* **GOAL OF THE EXERCISE**
Output the data in full and exactly as presented.

[Items listed in a dataset]
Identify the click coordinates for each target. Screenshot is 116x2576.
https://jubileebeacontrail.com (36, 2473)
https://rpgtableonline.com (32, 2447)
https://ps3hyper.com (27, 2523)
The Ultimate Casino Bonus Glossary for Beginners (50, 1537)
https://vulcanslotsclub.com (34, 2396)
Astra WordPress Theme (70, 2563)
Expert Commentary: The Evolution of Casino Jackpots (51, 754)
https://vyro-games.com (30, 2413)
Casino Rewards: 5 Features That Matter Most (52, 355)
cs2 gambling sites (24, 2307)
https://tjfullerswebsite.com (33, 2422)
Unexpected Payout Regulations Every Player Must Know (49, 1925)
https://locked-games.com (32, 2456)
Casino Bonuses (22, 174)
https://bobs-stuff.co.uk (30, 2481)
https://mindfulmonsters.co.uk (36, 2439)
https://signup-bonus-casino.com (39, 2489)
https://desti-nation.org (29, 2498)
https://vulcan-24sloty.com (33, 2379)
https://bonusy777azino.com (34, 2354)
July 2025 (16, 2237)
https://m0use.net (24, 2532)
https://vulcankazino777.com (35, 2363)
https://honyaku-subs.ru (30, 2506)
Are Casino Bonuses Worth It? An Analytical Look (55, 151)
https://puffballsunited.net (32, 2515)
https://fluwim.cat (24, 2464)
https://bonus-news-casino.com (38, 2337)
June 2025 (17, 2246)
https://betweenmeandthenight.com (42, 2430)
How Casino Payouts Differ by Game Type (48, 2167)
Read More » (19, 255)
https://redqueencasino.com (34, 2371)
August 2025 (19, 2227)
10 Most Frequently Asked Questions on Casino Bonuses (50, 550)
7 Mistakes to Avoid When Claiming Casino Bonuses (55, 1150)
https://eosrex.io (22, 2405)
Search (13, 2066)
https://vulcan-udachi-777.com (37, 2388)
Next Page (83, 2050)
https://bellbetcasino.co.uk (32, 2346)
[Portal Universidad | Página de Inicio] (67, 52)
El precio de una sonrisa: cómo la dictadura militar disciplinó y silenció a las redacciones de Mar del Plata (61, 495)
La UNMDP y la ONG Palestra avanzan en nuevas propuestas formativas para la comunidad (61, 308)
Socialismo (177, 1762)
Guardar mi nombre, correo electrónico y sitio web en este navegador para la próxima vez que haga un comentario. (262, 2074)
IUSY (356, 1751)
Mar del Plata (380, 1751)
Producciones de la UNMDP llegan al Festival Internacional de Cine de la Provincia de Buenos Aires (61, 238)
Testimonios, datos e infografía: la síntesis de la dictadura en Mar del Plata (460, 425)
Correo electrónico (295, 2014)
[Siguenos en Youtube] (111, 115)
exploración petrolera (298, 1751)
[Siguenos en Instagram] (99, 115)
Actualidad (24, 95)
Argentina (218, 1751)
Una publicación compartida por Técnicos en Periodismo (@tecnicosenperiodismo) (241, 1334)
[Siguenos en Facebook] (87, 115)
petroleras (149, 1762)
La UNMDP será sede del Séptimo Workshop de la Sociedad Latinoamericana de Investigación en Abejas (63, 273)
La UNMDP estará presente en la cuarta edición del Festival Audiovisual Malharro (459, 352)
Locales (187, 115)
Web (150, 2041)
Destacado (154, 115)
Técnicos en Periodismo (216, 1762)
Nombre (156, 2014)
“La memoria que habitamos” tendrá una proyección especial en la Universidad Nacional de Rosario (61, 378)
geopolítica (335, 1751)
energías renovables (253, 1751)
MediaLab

* **TASK SOLUTION**
Identify the click coordinates for each target. Screenshot is 116x2576.
https://jubileebeacontrail.com (36, 2473)
https://rpgtableonline.com (32, 2447)
https://ps3hyper.com (27, 2523)
The Ultimate Casino Bonus Glossary for Beginners (50, 1537)
https://vulcanslotsclub.com (34, 2396)
Astra WordPress Theme (70, 2563)
Expert Commentary: The Evolution of Casino Jackpots (51, 754)
https://vyro-games.com (30, 2413)
Casino Rewards: 5 Features That Matter Most (52, 355)
cs2 gambling sites (24, 2307)
https://tjfullerswebsite.com (33, 2422)
Unexpected Payout Regulations Every Player Must Know (49, 1925)
https://locked-games.com (32, 2456)
Casino Bonuses (22, 174)
https://bobs-stuff.co.uk (30, 2481)
https://mindfulmonsters.co.uk (36, 2439)
https://signup-bonus-casino.com (39, 2489)
https://desti-nation.org (29, 2498)
https://vulcan-24sloty.com (33, 2379)
https://bonusy777azino.com (34, 2354)
July 2025 (16, 2237)
https://m0use.net (24, 2532)
https://vulcankazino777.com (35, 2363)
https://honyaku-subs.ru (30, 2506)
Are Casino Bonuses Worth It? An Analytical Look (55, 151)
https://puffballsunited.net (32, 2515)
https://fluwim.cat (24, 2464)
https://bonus-news-casino.com (38, 2337)
June 2025 (17, 2246)
https://betweenmeandthenight.com (42, 2430)
How Casino Payouts Differ by Game Type (48, 2167)
Read More » (19, 255)
https://redqueencasino.com (34, 2371)
August 2025 (19, 2227)
10 Most Frequently Asked Questions on Casino Bonuses (50, 550)
7 Mistakes to Avoid When Claiming Casino Bonuses (55, 1150)
https://eosrex.io (22, 2405)
Search (13, 2066)
https://vulcan-udachi-777.com (37, 2388)
Next Page (83, 2050)
https://bellbetcasino.co.uk (32, 2346)
[Portal Universidad | Página de Inicio] (67, 52)
El precio de una sonrisa: cómo la dictadura militar disciplinó y silenció a las redacciones de Mar del Plata (61, 495)
La UNMDP y la ONG Palestra avanzan en nuevas propuestas formativas para la comunidad (61, 308)
Socialismo (177, 1762)
Guardar mi nombre, correo electrónico y sitio web en este navegador para la próxima vez que haga un comentario. (262, 2074)
IUSY (356, 1751)
Mar del Plata (380, 1751)
Producciones de la UNMDP llegan al Festival Internacional de Cine de la Provincia de Buenos Aires (61, 238)
Testimonios, datos e infografía: la síntesis de la dictadura en Mar del Plata (460, 425)
Correo electrónico (295, 2014)
[Siguenos en Youtube] (111, 115)
exploración petrolera (298, 1751)
[Siguenos en Instagram] (99, 115)
Actualidad (24, 95)
Argentina (218, 1751)
Una publicación compartida por Técnicos en Periodismo (@tecnicosenperiodismo) (241, 1334)
[Siguenos en Facebook] (87, 115)
petroleras (149, 1762)
La UNMDP será sede del Séptimo Workshop de la Sociedad Latinoamericana de Investigación en Abejas (63, 273)
La UNMDP estará presente en la cuarta edición del Festival Audiovisual Malharro (459, 352)
Locales (187, 115)
Web (150, 2041)
Destacado (154, 115)
Técnicos en Periodismo (216, 1762)
Nombre (156, 2014)
“La memoria que habitamos” tendrá una proyección especial en la Universidad Nacional de Rosario (61, 378)
geopolítica (335, 1751)
energías renovables (253, 1751)
MediaLab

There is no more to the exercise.